Consider the case where the solar cell E is installed at the position of y = 0.40 with the reflection surface facing. Reflected light from the reflecting surface with a central angle of 30 ° or less gathers inside approximately 0.06. Since the X coordinate of the point B having the central angle of 30 ° is 0.50, the reflected light on the inner side of the point B gathers on the inner side of 0.06 at the position of y = 0.40, which is about eight times as much. Be lit. Strictly speaking, since light does not reach the shaded portion of the solar cell, the actual magnification is smaller than this.

Next, at the position of y = 0.45, 0.047 that the reflected light from the point B crosses is the maximum (absolute value), so the light collection rate is approximately 10 times. That is, when the vertical reflector of the present invention whose cross section is a part of a circle is used, it is possible to collect light about 10 times.

By the way, the reflected light from the point B is incident on the flat solar cell in the vicinity of the point P having a half radius at an angle of 30 °. At this angle, a significant proportion of the reflected light may re-reflect on the solar cell surface and not contribute to power generation. In order to avoid this, a smaller center angle, for example, an arc within point D (center angle 20 °), may be used as the reflecting surface. Which range of the arc is used as the reflection surface may vary depending on the degree of re-reflection of the reflected light on the surface of the solar cell and where the solar cell E is placed near the point P. In any case, it is possible to use reflected light in the range of arcs B to B ′ at the maximum (at this time, the central angle on one side is 30 °), but a range smaller than that may be used. Therefore, as the reflecting mirror, the length of the arc (l) may be a size represented by the following formula 2.

Next, consider another case. Consider D to D ′ having a central angle of 20 ° as a reflector arc. The solar cell is placed parallel to the reflecting mirror at a height of 0.45 on the Y axis. Since the reflected light at this position is collected in a range of about 0.019 at the maximum, 0.02 (one side) is sufficient for the width of the solar cell. Since the X coordinate of the point D is 0.342, the condensing magnification is 18 times (17 times excluding the shaded portion). When the central angle on one side is 20 °, even if the solar cell is placed at a height of 0.50, that is, at a position P that is ½ of the radius, the reach of the reflected light is 0.027 (absolute value). Therefore, the light collection magnification is about 12 times. As can be seen from this, the position of the solar cell may be slightly larger than 0.50.

That is, in the present invention, the width of the solar cell is 1/5 or less of the width of the reflector, and the solar cell is installed within the distance (e) represented by the following formula 1 from the curved surface of the reflector. Performance of 5 times or more of light collection can be ensured.
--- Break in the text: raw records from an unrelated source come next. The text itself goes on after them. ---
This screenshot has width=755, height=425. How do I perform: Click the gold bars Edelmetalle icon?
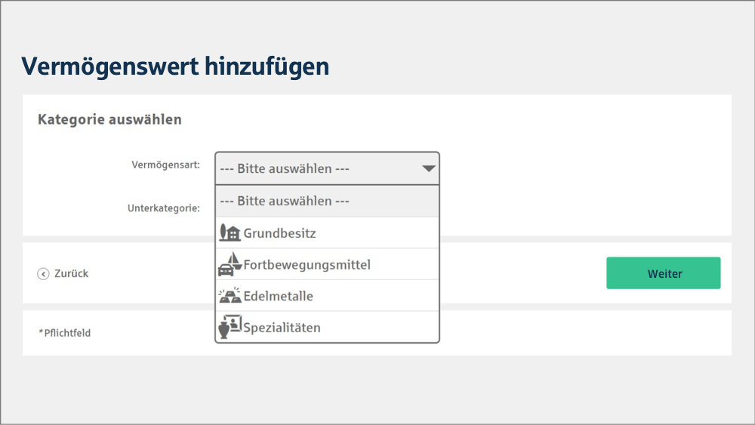230,295
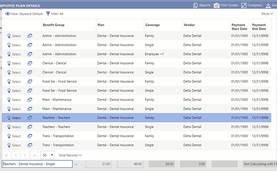Screen dimensions: 277x171
Task: Select the Trans - Transportation Family row
Action: (137, 136)
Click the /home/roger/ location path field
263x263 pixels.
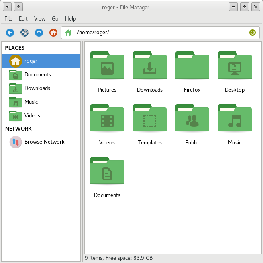pos(161,33)
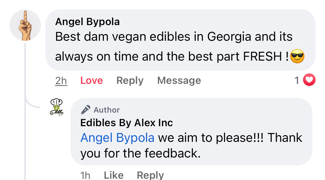Click the Author microphone badge icon
This screenshot has height=180, width=325.
(x=86, y=110)
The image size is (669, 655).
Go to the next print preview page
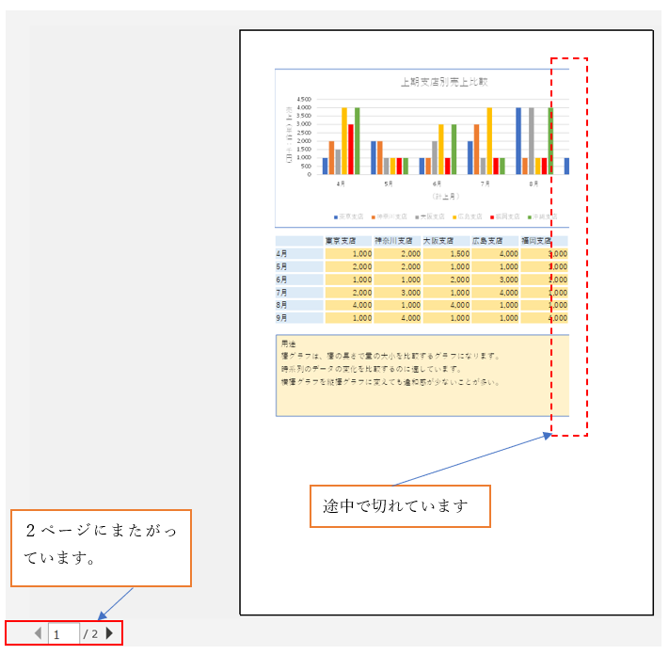(x=110, y=633)
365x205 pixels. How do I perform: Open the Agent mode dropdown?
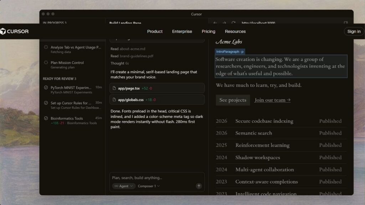(x=123, y=186)
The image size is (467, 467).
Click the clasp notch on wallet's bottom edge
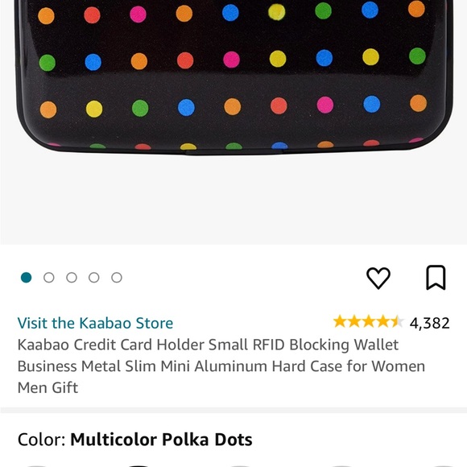point(234,152)
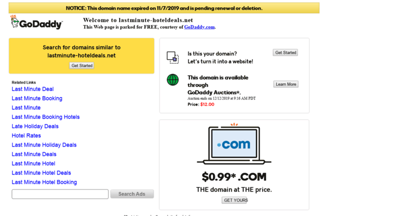Open the Last Minute Hotel Booking link
Viewport: 397px width, 216px height.
44,182
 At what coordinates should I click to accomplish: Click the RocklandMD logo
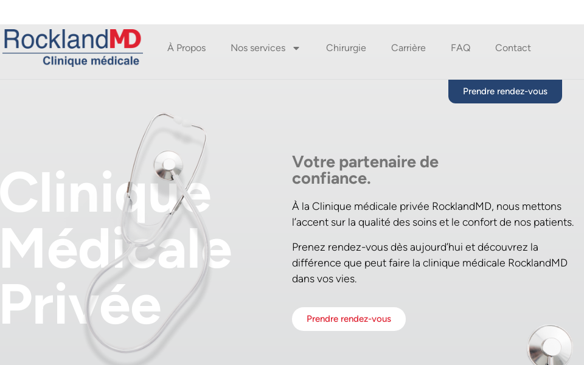(72, 47)
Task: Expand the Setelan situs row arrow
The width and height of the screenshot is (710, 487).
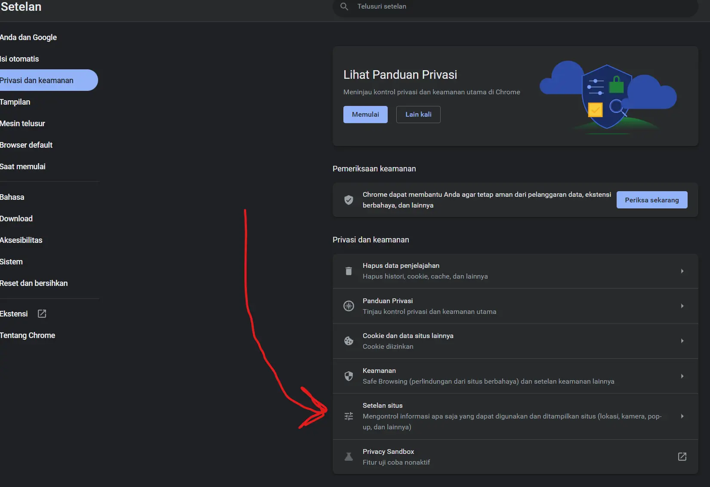Action: click(682, 416)
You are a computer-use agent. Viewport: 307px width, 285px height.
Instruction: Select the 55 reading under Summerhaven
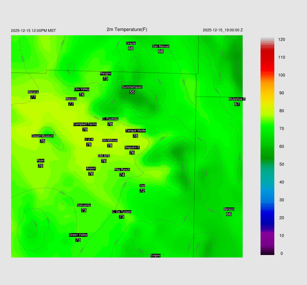click(132, 92)

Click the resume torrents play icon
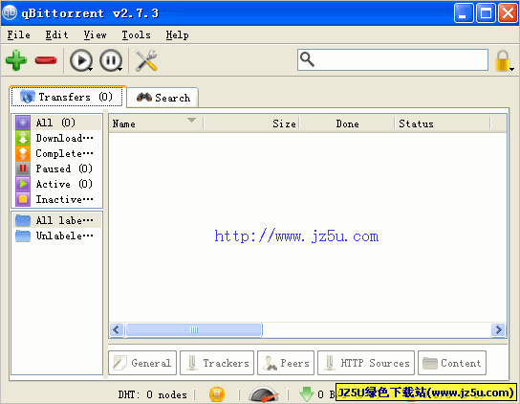point(80,60)
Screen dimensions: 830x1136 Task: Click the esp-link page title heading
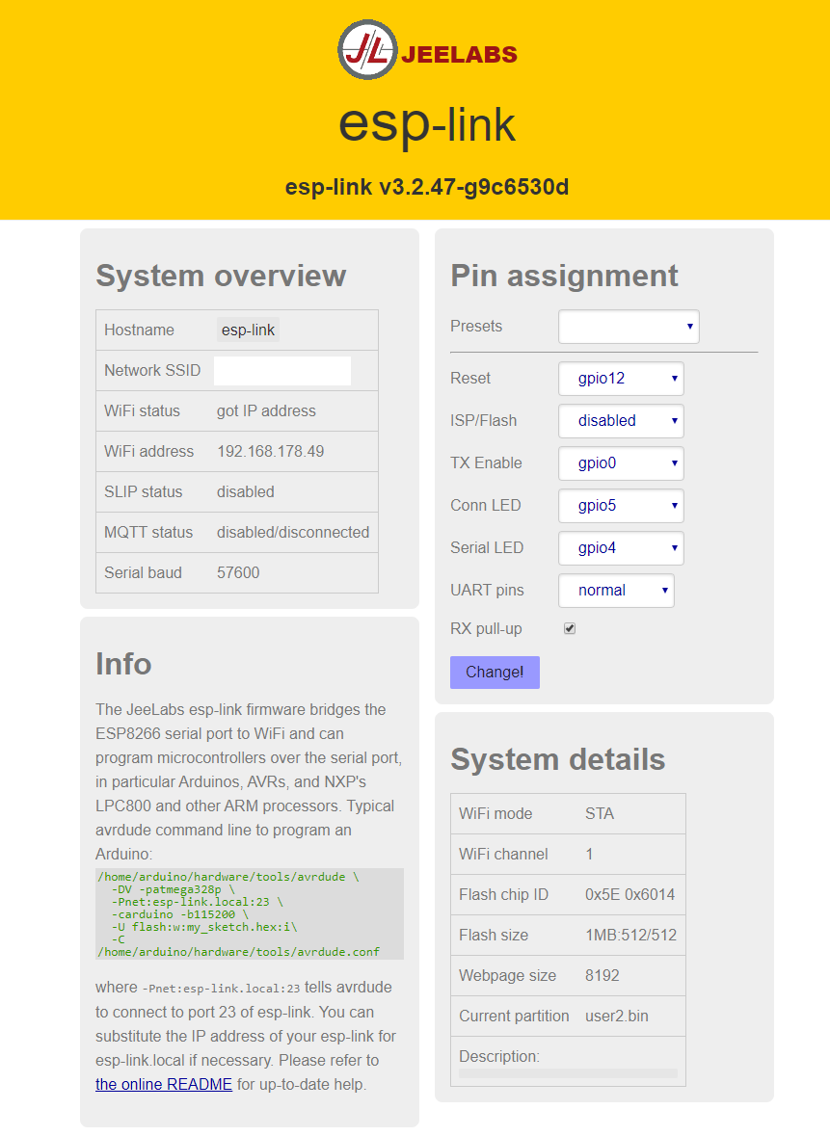click(x=427, y=124)
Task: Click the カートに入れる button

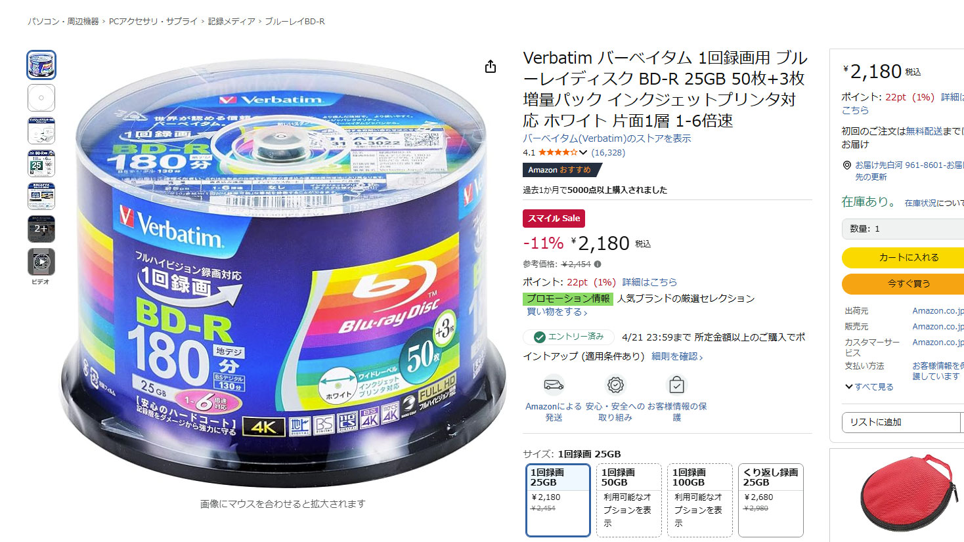Action: tap(903, 258)

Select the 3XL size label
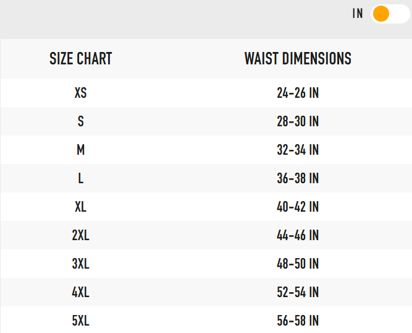click(81, 264)
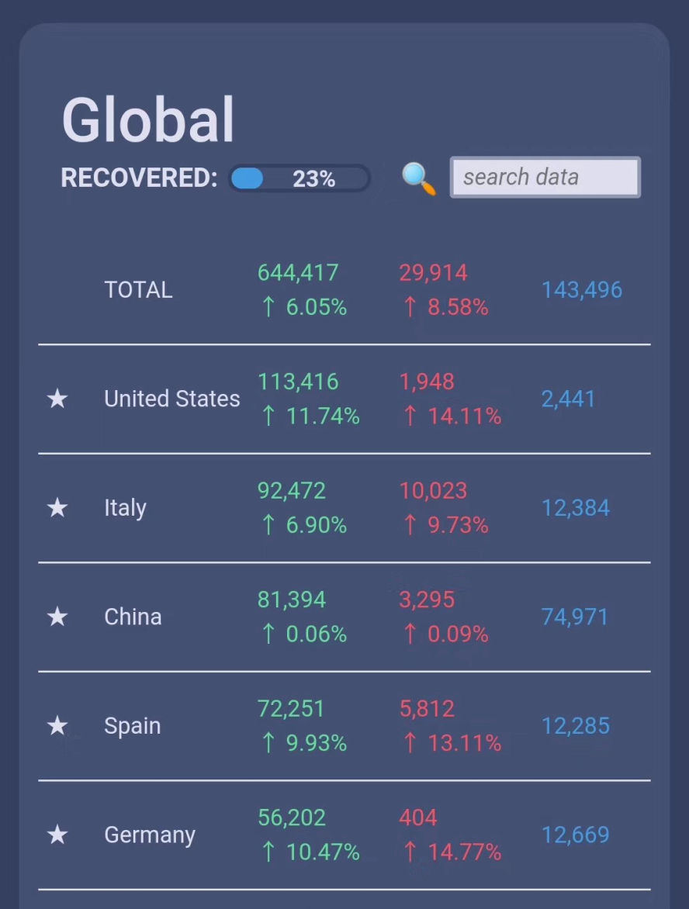Open the United States country row
The image size is (689, 909).
tap(171, 399)
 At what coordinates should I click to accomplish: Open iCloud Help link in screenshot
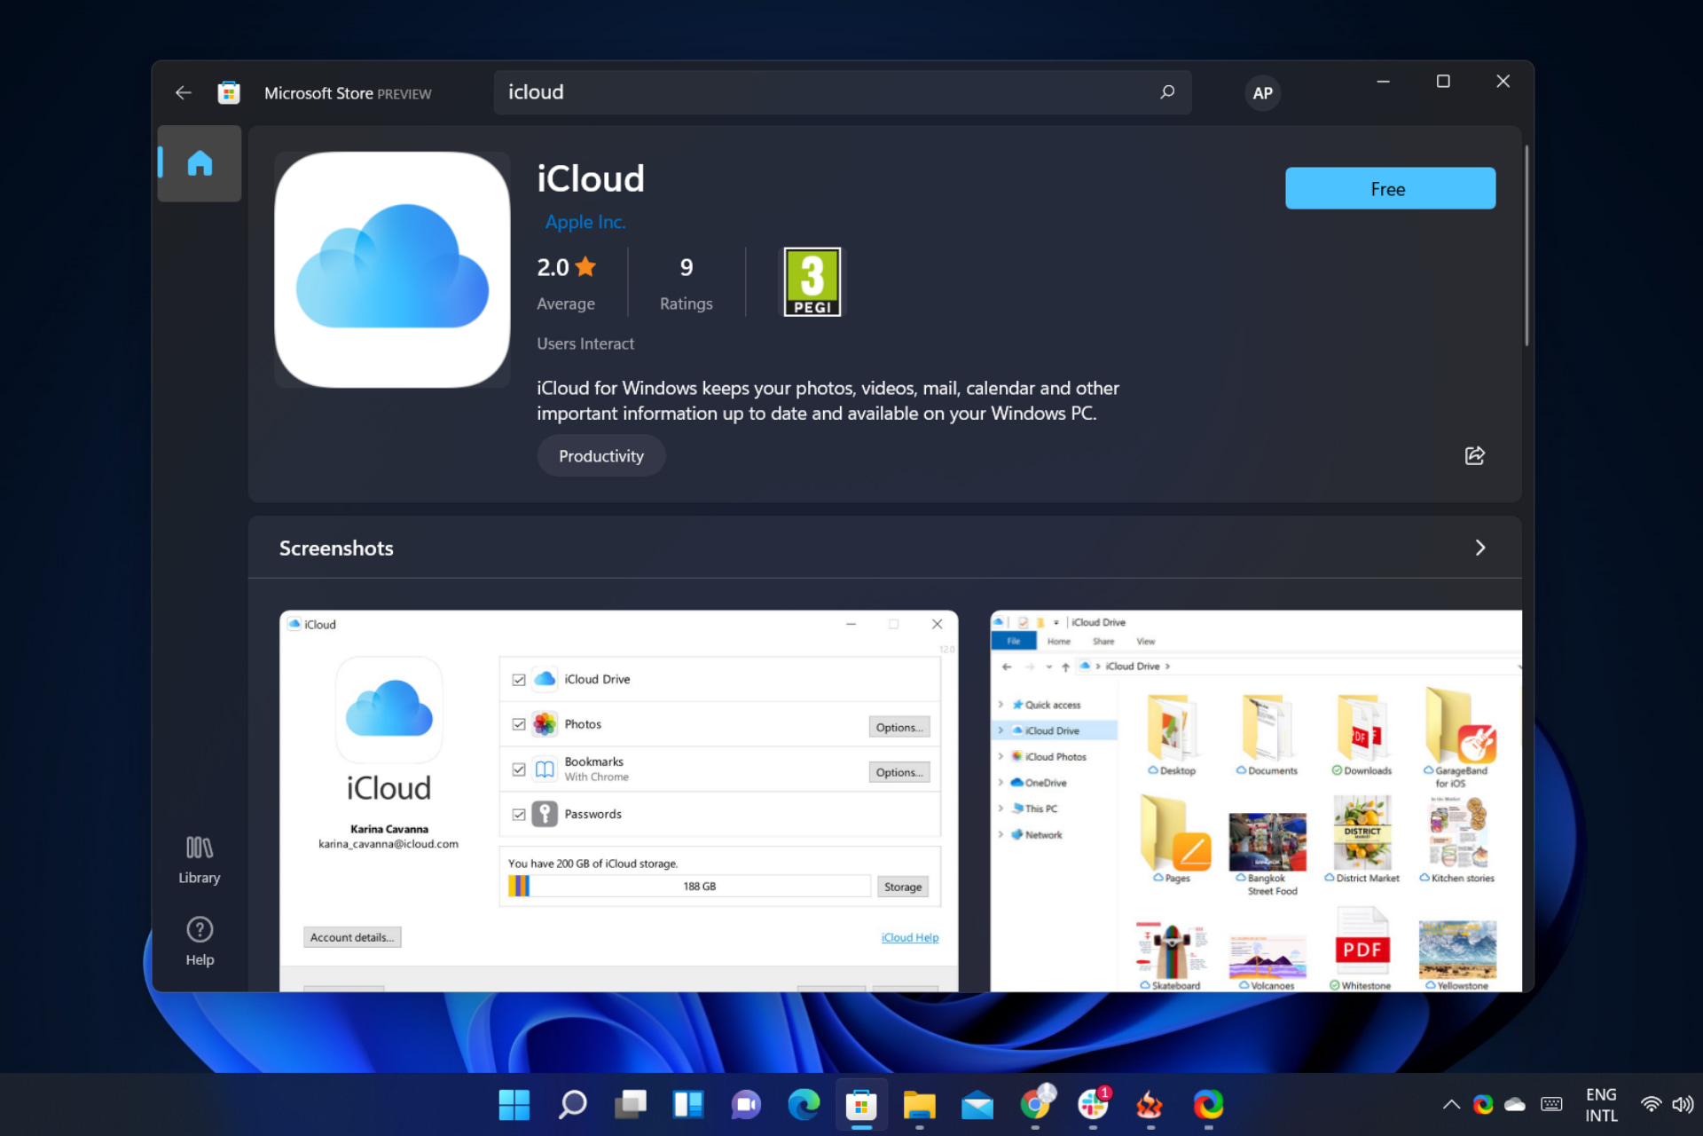click(908, 937)
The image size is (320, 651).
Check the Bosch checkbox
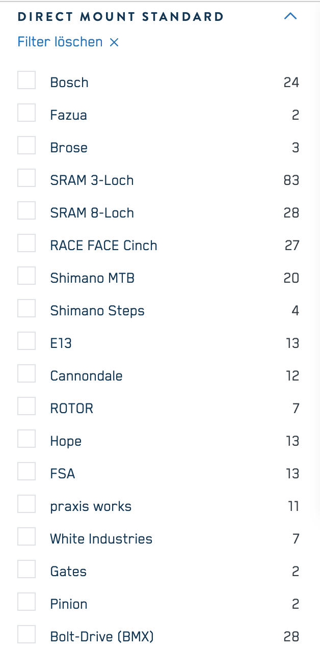26,80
FIG. 2 shows an embodiment of the reflective concentrating solar power generation module of the present invention. The reflecting mirror M is a circular arc with a cross section of a central angle (both sides) of 40 ° with a radius of 1.46 m. At this time, the width (string) of the reflecting mirror M is 1.0 m. A solar cell having a width of 0.056 m is placed facing a reflecting mirror at a position (E) 0.66 m from O on a line connecting the center O of the reflecting mirror and the center R of the circle. When sunlight enters the reflecting mirror from a direction parallel to O to R, the reflected light is condensed approximately 17 times at the position of the solar cell, and power is generated. As can be seen from FIG. 2, by selecting the position of the solar cell E in the vicinity of the point P having a radius of 1/2, it is possible to freely design a solar cell having an intended concentration ratio.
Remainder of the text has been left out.